REQUIRED ACTIONS
**A)** Decide whether each statement agrees with the sleepwalking post below, answering yes or no and quoting the deciding words: (i) Julia turned the lights on when she entered the bedroom; (ii) Julia said she was looking for the bathroom; (iii) the narrator keeps a trash can in the bedroom.
**B)** In the sleepwalking post below, write out the passage starting at "ME: What did" and ending at "yourself on the toilet.", swapping in "potty" wherever "toilet" appears.
**C)** Carry on the sleepwalking post below from the point where it stops.

PROVIDED TEXT
----
Wednesday, September 6, 2017

The Somnambulator

Last night, as I lay in bed trying to fall asleep, I suddenly heard footsteps in the hallway. Julia came bursting through my bedroom door and flicked on the lights, looked around in confusion, then turned the lights off and left, closing the door.  I hopped out of bed to see if she was okay.

ME: (coming out into the hallway) Julia.  What's up?
JULIA: (not answering, continuing to look around blindly)
ME: Julia.  Julia.  Are you okay?
JULIA: (groggily) Yeah.
ME: What did you come in for?  Do you need something?
JULIA: I was looking for the trash can.
ME: The trash can?  I don't have one in my room.
JULIA: (continuing to look around in confusion)
ME: What do you need the trash can for?
JULIA: To *pee* in.

With mild panic, I steered Julia into the bathroom, turned on the light, and pointed at the toilet.

ME: Here.  Sit down on the toilet.  That's where you pee.
JULIA: (standing and looking at me in confusion)
ME: The toilet, honey.  You pee on the toilet.  Here.  Get yourself on the toilet.
----
DATA SECTION
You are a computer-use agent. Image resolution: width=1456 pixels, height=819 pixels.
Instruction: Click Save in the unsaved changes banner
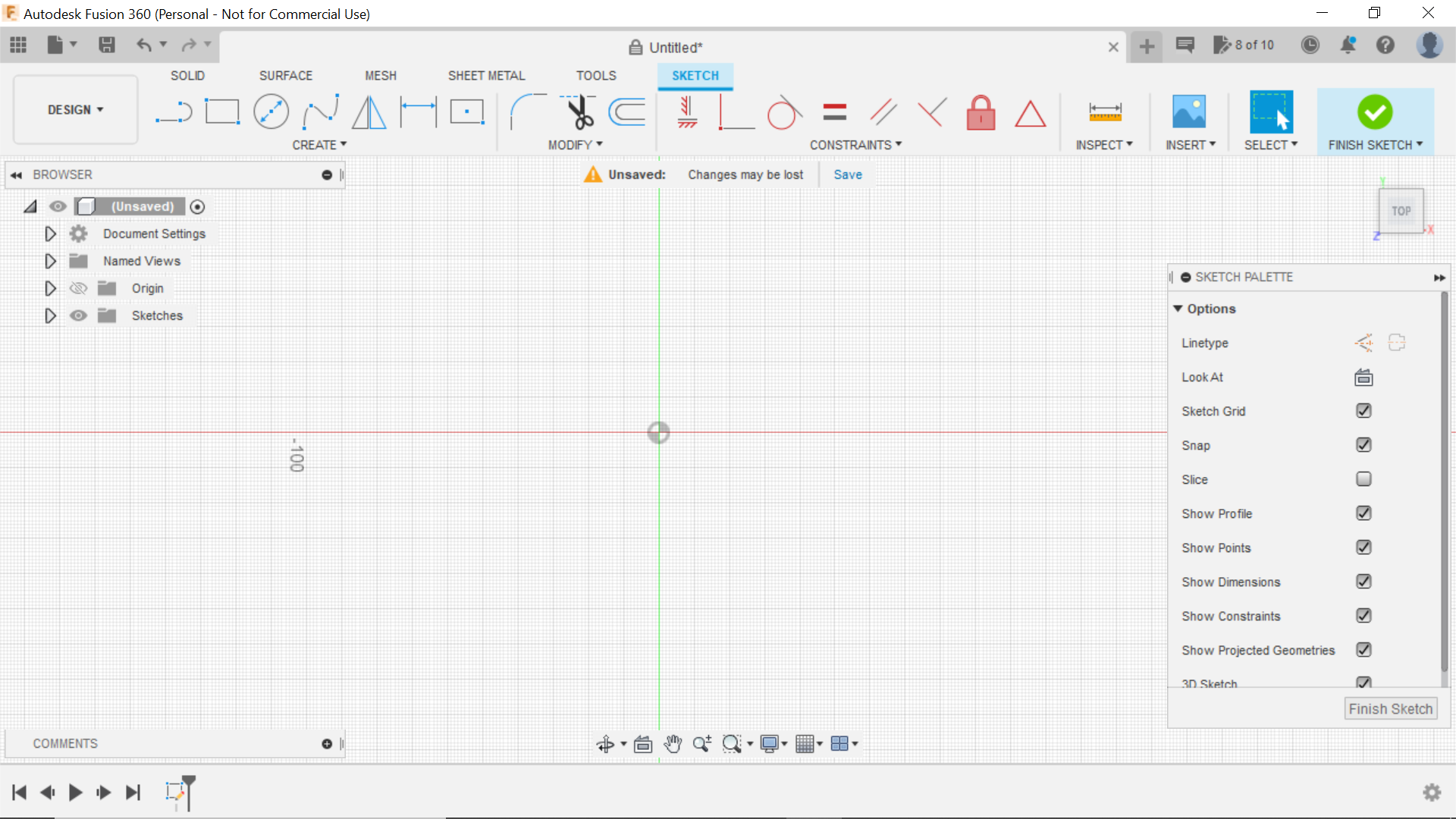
----
RESPONSE LIST
**A)**
(i) Yes: "flicked on the lights"
(ii) No: "I was looking for the trash can."
(iii) No: "I don't have one in my room."

**B)**
ME: What did you come in for?  Do you need something?
JULIA: I was looking for the trash can.
ME: The trash can?  I don't have one in my room.
JULIA: (continuing to look around in confusion)
ME: What do you need the trash can for?
JULIA: To *pee* in.

With mild panic, I steered Julia into the bathroom, turned on the light, and pointed at the potty.

ME: Here.  Sit down on the potty.  That's where you pee.
JULIA: (standing and looking at me in confusion)
ME: The potty, honey.  You pee on the potty.  Here.  Get yourself on the potty.

**C)**
JULIA: (pulling down her pants and sitting on the toilet, letting out a flood of pee)
ME: There you go.  Honey, I think you're sleepwalking.
JULIA: No I'm NOT!
ME: You are, sweetie.  You said you were looking for the trash can to pee in.
JULIA: I'm awake.
ME: You're sleepwalking.  You wanted to pee in the trash can.
JULIA: (irritably) No, I meant the BIG trash can!
ME: What big trash can?  Why would you pee in a trash can?
JULIA: (blinking, looking startled, then focusing on me) I don't know.  (bursting into confused laughter.)
ME:  Yeah.  You were sleepwalking.  But it's okay, you're in the right place now.


Julia sleepwalks every so often, but man, that was a close one.  Albeit not as close as the time she dropped trou and hung her bare butt over our laundry basket, causing Ethan to leap out of bed and scoop her up and make a mad dash for the toilet.  I have mentioned before that all of her dreams seem to have something to do with swim team, but I'll now add that her sleepwalking incidents always seem to have something to do with trying to pee in a receptacle other than an actual toilet.

Crisis averted!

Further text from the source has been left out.